Texte d'étude
►

LIVRES / LE SAVOIR ENGAGÉ

    par Belkacem Ahcene-Djaballah 

                                            Livres

Covid-19. La mise à nu du politique. Essai de Mohamed Mebtoul. Koukou Editions, Alger 2021, 210 pages, 800 dinars

En 26 textes, l’auteur, réfutant de s’inscrire dans la moralisation de la pandémie, dévoile les multiples interpénétrations entre le biologique, le politique et le social, en privilégiant la distance critique vis-à-vis du mal en soi. Il montre au contraire que la pandémie représente un analyseur pertinent des rapports sociaux, du fonctionnement du politique et des bouleversements dramatiques vécus en particulier par les populations les plus vulnérables.

Il a donc mobilisé les connaissances accumulées à la fois sur le plan théorique et empirique durant plus de trente ans, sous -tendues par les multiples enquêtes de terrain sur les maladies chroniques, la médecine et la santé en Algérie pour tenter de comprendre finement la pandémie Covid-19 et ses effets pervers et inédits sur la société et le fonctionnement du politique. Pour lui (et pour presque tous, la majorité des citoyens), la santé est un bien collectif qui appartient à tous, engageant notre Être organique, psychique, social et politique et il semble impossible de gérer politiquement la Santé publique sans comprendre du dedans la vie quotidienne des personnes. Il n’y a qu’à se référer à l’étude (p 69 à 98) «Vivre avec la Covid -19 à Oran»: 29 entretiens approfondis qui représentent une richesse de données importantes

L’Auteur : Fondateur de l’anthropologie de la santé en Algérie. Professeur de Sociologie à l’Université Oran 2. Chercheur associé au G.r.a.s (Unité de recherche en Sciences Sociales et Santé). Auteur de plusieurs ouvrages (dont la citoyenneté impossible ?) et de travaux collectifs (direction et/ou en collaboration).

◄

Travail à faire
Selon le texte d'étude, combien d'entretiens approfondis comprend l'étude «Vivre avec la Covid -19 à Oran» ?

Extraits de données
►

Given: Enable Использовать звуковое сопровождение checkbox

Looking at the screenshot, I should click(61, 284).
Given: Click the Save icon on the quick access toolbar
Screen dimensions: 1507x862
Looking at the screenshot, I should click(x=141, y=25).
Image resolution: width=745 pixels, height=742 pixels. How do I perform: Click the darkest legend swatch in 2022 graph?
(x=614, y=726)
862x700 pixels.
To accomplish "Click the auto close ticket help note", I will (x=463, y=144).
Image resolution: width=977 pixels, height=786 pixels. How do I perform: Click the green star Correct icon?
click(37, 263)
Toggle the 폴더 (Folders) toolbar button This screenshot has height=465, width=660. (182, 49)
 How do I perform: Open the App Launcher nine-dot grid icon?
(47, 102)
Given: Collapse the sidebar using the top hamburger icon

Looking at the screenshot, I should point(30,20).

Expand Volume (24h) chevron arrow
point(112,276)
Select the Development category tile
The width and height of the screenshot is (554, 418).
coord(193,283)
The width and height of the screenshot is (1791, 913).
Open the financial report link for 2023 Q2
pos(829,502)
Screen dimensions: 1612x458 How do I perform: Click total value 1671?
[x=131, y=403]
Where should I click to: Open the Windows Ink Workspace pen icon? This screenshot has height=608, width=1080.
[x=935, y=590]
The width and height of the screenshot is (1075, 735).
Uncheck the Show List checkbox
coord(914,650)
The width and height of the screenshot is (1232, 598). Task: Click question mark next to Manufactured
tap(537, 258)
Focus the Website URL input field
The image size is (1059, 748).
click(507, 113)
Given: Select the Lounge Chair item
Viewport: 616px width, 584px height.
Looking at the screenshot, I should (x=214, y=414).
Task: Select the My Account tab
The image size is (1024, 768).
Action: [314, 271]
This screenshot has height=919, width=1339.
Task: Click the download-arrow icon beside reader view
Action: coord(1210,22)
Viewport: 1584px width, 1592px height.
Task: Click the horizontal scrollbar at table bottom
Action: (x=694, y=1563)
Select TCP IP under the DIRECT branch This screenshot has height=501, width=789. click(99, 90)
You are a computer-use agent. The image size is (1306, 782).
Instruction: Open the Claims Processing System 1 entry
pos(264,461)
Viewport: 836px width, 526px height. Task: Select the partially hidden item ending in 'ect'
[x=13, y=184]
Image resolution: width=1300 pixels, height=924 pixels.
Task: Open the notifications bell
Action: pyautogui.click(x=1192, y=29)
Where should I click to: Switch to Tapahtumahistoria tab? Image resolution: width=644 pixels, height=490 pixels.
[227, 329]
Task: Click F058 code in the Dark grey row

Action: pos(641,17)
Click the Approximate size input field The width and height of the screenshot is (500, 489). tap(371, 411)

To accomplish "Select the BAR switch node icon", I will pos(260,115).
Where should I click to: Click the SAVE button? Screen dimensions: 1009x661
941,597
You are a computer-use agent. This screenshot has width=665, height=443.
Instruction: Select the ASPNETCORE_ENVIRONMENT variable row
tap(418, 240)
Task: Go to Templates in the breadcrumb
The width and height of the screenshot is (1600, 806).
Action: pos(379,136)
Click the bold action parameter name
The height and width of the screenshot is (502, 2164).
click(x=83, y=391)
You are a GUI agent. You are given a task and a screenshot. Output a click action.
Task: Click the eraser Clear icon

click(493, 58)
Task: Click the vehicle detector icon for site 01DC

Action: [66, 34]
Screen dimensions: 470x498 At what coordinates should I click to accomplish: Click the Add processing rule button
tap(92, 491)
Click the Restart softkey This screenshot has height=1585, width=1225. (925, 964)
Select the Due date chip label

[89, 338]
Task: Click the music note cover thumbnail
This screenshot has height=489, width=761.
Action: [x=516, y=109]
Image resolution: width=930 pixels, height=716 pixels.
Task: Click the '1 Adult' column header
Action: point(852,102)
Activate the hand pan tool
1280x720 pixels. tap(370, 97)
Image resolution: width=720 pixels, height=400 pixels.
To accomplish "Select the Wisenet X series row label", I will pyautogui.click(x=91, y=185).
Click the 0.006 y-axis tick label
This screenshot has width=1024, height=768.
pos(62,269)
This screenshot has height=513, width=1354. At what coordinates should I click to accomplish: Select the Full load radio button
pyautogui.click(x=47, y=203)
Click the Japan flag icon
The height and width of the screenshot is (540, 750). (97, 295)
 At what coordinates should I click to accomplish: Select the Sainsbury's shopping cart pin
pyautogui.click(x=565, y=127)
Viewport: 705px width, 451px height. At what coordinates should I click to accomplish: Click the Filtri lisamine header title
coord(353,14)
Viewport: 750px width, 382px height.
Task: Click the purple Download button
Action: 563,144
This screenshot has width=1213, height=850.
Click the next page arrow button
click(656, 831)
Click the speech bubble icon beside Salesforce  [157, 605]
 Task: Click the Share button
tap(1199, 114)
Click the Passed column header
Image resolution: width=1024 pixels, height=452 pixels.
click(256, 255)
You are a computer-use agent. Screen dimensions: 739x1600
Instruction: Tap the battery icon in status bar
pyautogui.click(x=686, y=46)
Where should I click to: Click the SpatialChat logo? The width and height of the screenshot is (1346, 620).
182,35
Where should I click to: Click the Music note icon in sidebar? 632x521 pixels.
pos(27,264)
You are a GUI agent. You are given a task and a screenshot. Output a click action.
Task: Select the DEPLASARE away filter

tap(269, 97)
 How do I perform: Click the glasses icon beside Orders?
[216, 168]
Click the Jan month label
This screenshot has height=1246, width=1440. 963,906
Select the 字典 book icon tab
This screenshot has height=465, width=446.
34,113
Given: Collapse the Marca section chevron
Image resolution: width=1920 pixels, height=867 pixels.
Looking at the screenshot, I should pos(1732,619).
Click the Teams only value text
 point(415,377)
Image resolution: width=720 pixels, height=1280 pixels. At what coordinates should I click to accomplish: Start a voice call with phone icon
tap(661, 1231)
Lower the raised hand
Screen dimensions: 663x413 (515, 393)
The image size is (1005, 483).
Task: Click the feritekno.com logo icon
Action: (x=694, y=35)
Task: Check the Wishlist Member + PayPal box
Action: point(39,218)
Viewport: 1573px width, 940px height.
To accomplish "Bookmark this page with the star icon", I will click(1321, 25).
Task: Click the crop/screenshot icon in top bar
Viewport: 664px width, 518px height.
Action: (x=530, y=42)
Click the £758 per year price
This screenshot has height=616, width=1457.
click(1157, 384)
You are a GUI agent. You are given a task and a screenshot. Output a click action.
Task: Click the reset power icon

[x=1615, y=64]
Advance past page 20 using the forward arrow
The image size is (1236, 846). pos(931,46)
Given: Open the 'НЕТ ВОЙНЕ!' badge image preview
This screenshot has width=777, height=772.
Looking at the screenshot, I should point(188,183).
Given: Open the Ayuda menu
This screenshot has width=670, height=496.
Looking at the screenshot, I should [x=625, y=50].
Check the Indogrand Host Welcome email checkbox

◄

Corrigé de l'exercice
Elle comprend 29 entretiens approfondis.